WORK INSTRUCTION
In the listing that follows, how many lines include the string "Screenshot"? Reply with only the number.

ENTRIES PROVIDED
[Start of Attachment]

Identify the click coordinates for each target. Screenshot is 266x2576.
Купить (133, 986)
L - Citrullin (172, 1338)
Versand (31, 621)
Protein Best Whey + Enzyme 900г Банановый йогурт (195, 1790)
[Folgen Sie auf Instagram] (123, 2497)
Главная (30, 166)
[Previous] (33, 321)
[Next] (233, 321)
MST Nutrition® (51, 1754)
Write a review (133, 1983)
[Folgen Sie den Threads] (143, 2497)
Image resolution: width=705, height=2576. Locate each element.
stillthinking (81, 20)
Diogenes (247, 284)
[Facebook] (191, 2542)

[End of Attachment]
[Start of Attachment]

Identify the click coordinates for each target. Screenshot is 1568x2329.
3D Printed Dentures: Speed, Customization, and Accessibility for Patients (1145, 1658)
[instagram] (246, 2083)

[End of Attachment]

SOLUTION TO THIS EXERCISE
2